## REQUIRED ACTION
Go through the records below and show every line with the string "output".

## RECORDS FOR PROCESSING
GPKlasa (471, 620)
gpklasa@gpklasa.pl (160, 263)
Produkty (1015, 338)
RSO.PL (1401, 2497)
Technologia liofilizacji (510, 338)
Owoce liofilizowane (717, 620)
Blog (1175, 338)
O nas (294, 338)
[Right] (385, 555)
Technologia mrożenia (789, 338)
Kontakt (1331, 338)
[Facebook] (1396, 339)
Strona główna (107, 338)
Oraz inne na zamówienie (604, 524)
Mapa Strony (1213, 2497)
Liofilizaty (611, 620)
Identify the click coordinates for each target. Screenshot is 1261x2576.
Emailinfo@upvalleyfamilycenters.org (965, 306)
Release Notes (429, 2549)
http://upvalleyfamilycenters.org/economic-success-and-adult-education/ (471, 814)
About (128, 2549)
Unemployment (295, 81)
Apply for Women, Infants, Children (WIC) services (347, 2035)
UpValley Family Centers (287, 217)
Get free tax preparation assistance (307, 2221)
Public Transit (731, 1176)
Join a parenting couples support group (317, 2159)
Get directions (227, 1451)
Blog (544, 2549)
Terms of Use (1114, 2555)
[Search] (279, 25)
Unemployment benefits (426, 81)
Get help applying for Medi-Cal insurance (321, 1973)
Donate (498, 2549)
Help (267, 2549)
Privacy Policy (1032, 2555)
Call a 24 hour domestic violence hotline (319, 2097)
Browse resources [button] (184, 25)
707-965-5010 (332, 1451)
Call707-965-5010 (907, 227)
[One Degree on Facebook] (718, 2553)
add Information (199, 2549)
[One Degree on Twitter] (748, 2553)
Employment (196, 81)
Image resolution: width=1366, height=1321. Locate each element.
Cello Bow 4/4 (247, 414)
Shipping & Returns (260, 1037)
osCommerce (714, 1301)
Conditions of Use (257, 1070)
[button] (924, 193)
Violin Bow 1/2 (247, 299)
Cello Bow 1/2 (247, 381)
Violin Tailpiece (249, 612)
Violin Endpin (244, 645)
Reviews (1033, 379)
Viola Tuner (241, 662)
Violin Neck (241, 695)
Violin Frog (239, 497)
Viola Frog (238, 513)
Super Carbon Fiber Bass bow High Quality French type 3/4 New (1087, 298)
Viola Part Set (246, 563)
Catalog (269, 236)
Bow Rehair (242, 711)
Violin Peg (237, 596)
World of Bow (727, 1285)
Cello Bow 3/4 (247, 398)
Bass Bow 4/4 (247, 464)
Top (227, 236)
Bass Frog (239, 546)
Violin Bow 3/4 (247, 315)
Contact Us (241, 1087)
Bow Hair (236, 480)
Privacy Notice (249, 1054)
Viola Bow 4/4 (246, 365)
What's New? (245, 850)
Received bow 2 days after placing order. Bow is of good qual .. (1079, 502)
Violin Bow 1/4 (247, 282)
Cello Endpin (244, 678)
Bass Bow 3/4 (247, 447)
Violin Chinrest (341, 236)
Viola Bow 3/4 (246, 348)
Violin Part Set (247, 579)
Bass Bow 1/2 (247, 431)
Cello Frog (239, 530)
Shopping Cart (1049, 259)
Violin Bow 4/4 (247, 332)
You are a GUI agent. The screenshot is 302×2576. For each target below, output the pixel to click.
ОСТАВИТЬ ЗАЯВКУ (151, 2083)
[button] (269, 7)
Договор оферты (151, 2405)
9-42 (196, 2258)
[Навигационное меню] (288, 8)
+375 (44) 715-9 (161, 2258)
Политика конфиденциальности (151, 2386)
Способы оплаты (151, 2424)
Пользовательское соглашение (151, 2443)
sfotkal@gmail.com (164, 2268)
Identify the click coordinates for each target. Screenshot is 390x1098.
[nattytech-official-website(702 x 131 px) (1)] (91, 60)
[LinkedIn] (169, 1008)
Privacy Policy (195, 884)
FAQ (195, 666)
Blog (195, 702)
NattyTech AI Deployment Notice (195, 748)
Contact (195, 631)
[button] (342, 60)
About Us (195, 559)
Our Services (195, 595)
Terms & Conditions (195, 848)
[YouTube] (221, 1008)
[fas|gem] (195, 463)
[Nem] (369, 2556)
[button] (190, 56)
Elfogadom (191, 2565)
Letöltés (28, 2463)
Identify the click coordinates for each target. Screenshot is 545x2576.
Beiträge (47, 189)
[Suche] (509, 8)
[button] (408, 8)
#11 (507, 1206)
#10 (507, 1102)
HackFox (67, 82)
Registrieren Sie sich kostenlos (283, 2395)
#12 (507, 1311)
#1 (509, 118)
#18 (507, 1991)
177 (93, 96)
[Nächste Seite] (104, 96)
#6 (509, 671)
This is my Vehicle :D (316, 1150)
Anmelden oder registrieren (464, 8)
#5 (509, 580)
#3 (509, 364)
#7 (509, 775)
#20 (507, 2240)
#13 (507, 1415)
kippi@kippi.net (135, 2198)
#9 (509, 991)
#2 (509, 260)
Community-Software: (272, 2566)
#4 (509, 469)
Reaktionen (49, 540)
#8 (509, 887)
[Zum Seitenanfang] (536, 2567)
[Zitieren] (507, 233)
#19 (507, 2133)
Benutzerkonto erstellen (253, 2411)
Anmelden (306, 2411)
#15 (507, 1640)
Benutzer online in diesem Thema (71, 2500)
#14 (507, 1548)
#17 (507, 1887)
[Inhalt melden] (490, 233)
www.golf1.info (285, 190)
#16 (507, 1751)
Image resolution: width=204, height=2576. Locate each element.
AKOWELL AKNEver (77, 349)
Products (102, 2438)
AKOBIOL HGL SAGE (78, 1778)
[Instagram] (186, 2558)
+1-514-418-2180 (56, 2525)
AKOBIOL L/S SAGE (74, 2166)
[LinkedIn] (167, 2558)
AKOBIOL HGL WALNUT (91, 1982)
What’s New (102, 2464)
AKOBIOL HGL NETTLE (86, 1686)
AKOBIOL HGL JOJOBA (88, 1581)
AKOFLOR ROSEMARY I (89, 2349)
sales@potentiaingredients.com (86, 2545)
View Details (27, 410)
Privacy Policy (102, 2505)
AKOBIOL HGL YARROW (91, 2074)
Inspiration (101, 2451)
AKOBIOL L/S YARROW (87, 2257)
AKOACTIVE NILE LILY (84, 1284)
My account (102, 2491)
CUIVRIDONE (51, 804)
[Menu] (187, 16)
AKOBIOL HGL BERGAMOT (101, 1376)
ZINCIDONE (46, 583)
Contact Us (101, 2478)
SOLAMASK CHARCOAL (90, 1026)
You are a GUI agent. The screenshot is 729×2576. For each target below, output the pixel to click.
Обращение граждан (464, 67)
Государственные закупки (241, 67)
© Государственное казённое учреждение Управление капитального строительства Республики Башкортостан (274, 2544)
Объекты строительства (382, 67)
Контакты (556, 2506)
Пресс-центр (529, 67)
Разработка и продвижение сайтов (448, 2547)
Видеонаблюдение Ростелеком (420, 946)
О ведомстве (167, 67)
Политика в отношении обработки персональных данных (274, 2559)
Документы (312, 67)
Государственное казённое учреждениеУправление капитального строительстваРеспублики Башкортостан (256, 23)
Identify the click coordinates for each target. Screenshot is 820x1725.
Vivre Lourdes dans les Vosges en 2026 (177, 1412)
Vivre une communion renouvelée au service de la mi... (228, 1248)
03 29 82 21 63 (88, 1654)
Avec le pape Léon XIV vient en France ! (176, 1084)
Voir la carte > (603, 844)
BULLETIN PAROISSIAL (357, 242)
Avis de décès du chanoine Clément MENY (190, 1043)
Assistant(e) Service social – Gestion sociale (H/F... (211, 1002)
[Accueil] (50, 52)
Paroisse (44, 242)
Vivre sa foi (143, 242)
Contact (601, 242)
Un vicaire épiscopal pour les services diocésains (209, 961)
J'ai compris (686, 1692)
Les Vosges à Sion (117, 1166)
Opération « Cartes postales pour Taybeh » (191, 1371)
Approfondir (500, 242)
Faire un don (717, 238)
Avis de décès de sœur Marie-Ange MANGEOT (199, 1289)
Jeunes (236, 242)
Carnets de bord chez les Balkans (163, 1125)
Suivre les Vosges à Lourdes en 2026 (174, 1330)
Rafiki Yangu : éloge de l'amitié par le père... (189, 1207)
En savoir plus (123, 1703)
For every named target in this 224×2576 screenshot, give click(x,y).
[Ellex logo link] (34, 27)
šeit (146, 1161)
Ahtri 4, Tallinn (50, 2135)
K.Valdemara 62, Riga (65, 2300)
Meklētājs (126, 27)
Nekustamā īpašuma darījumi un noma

## SOLUTION TO THIS TASK
You are a GUI agent. The screenshot is 302×2576. For each target below, output the pixel to click.
You are a GUI agent. The screenshot is 729×2576. For each target below, output the pixel to click.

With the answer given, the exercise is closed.